### Information shown
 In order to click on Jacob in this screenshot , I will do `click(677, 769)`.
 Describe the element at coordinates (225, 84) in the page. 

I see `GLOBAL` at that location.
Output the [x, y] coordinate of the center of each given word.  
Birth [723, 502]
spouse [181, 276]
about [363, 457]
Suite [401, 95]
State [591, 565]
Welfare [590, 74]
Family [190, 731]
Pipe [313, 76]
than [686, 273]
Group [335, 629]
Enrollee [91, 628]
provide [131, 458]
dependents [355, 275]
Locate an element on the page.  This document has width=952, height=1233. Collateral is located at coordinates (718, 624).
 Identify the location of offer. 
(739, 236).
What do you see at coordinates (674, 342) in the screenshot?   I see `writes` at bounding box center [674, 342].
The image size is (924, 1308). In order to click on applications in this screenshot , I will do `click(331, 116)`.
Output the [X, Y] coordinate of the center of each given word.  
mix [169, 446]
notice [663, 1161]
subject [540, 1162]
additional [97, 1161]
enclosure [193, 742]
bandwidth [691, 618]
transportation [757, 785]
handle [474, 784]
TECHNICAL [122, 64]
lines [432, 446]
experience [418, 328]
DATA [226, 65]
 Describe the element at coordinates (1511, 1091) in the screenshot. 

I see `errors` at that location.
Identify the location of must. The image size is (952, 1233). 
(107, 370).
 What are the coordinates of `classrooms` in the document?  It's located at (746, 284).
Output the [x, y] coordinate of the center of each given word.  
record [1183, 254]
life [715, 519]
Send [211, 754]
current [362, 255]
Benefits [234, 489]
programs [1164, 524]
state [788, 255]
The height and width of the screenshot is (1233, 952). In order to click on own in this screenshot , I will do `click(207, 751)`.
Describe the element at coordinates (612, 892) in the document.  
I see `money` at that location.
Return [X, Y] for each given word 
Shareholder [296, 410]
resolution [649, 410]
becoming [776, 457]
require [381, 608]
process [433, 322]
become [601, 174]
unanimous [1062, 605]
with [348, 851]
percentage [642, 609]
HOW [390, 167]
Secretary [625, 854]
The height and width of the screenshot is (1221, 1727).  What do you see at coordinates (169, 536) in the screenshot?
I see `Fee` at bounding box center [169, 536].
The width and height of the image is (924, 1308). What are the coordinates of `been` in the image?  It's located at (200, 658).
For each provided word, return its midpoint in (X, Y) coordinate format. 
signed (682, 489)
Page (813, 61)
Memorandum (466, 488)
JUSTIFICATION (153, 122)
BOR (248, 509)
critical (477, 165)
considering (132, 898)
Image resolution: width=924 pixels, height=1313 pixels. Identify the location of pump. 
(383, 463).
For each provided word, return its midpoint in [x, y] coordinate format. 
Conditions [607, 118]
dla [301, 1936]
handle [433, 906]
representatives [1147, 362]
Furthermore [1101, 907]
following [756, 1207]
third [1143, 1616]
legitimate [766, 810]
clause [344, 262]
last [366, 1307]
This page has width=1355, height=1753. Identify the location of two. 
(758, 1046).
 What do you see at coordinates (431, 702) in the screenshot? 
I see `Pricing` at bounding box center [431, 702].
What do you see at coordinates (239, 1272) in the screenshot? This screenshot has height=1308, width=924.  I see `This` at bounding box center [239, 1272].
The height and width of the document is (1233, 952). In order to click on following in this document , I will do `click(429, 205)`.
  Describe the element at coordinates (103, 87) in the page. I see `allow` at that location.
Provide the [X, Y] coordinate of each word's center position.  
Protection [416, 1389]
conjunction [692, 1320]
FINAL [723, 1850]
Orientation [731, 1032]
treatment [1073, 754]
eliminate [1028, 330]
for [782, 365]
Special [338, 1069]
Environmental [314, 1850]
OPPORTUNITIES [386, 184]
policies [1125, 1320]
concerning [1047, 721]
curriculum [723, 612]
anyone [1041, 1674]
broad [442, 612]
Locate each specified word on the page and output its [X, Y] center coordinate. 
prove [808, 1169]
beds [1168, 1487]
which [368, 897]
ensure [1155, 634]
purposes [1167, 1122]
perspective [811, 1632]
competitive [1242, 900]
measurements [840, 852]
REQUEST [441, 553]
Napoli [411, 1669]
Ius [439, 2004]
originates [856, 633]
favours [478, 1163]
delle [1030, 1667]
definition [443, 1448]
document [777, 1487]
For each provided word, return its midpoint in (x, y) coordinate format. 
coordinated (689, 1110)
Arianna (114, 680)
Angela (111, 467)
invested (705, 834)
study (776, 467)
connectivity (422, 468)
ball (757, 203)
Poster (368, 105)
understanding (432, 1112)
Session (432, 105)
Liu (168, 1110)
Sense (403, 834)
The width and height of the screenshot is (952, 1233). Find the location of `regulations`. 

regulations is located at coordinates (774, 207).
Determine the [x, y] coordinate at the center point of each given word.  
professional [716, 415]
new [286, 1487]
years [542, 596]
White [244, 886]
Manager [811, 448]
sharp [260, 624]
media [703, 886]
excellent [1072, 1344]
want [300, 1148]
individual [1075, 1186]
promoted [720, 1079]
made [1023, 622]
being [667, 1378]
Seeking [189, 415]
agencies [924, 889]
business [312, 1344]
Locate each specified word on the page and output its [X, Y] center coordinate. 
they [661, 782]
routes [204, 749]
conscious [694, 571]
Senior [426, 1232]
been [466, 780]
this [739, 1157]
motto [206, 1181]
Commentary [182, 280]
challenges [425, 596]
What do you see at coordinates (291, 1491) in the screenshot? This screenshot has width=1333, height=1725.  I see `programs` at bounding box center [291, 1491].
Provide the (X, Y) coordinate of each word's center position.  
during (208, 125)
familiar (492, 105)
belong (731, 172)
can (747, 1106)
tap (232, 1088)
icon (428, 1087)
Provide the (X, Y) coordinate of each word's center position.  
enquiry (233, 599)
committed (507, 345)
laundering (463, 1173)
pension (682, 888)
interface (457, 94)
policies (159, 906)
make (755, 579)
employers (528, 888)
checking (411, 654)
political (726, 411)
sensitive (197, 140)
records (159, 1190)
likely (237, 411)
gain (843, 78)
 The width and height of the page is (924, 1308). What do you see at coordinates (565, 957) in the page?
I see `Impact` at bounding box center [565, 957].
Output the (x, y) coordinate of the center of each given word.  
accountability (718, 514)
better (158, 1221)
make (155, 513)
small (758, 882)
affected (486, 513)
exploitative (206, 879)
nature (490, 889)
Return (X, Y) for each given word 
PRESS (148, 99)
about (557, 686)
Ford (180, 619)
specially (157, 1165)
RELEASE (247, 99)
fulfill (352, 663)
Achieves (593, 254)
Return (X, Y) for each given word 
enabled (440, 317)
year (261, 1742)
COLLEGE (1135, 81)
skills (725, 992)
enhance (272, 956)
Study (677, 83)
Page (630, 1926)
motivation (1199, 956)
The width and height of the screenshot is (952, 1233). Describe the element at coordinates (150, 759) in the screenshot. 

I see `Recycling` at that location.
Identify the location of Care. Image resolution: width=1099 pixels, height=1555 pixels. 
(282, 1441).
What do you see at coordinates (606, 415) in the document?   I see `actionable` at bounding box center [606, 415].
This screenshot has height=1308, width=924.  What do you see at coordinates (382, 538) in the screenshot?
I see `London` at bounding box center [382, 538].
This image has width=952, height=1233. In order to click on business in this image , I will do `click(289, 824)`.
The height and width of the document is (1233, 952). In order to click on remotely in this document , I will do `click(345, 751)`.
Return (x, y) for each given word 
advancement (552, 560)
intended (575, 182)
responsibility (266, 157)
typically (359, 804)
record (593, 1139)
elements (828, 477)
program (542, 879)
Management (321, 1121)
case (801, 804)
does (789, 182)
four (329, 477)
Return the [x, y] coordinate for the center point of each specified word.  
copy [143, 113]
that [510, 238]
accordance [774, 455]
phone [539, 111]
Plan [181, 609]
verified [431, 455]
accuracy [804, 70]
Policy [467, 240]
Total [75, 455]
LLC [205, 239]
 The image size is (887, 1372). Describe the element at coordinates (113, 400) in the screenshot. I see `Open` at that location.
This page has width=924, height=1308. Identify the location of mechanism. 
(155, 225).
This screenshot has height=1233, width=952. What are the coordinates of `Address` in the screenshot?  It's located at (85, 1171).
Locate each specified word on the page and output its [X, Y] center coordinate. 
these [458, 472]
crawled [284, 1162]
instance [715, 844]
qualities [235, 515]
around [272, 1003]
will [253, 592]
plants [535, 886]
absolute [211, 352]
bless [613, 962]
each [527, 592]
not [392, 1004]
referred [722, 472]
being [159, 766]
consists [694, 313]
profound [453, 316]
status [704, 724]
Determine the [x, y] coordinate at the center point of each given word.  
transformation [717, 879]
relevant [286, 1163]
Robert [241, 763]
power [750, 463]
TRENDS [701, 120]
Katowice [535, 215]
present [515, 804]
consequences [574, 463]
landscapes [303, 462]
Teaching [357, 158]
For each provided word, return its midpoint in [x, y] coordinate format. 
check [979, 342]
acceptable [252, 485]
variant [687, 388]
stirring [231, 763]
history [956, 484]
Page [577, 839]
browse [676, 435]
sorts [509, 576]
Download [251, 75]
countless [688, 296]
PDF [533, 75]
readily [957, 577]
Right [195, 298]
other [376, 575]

### Goal
Copy out the rows word for word, starting with the line containing "connectivity (422, 468)" and going on through the line containing "made [1023, 622]".

### Written answer
connectivity (422, 468)
ball (757, 203)
Poster (368, 105)
understanding (432, 1112)
Session (432, 105)
Liu (168, 1110)
Sense (403, 834)
The width and height of the screenshot is (952, 1233). Find the location of `regulations`. 

regulations is located at coordinates (774, 207).
Determine the [x, y] coordinate at the center point of each given word.  
professional [716, 415]
new [286, 1487]
years [542, 596]
White [244, 886]
Manager [811, 448]
sharp [260, 624]
media [703, 886]
excellent [1072, 1344]
want [300, 1148]
individual [1075, 1186]
promoted [720, 1079]
made [1023, 622]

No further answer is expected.